(Stored records)

········

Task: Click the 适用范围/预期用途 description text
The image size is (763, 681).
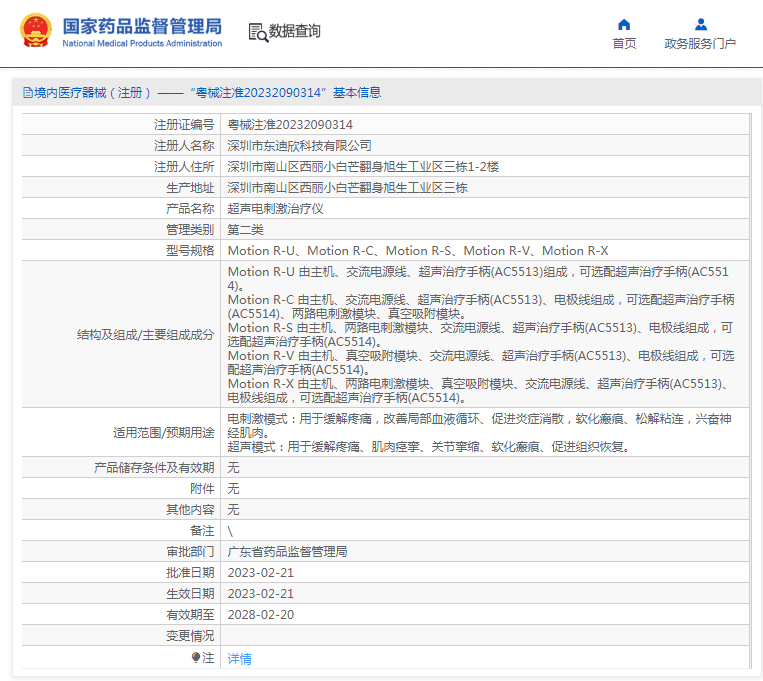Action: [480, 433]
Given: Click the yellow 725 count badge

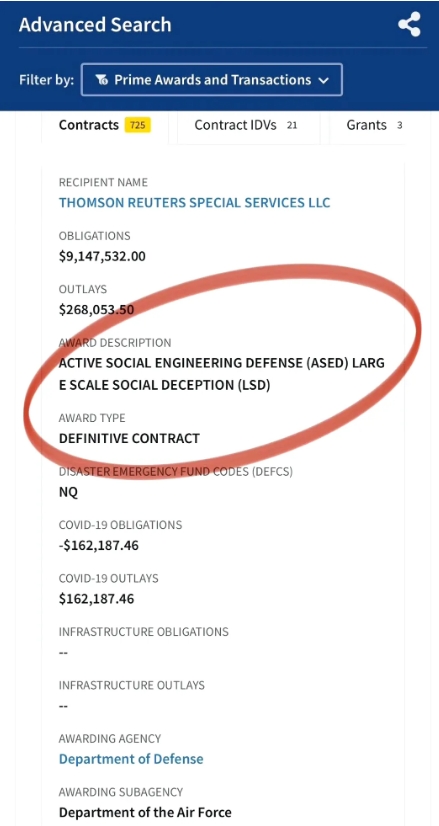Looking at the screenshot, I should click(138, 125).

········

Give the entries above again exactly, minus their pictures.

Task: Click the 适用范围/预期用途 description text
The image size is (763, 681).
Action: [480, 433]
Given: Click the yellow 725 count badge

Looking at the screenshot, I should click(138, 125).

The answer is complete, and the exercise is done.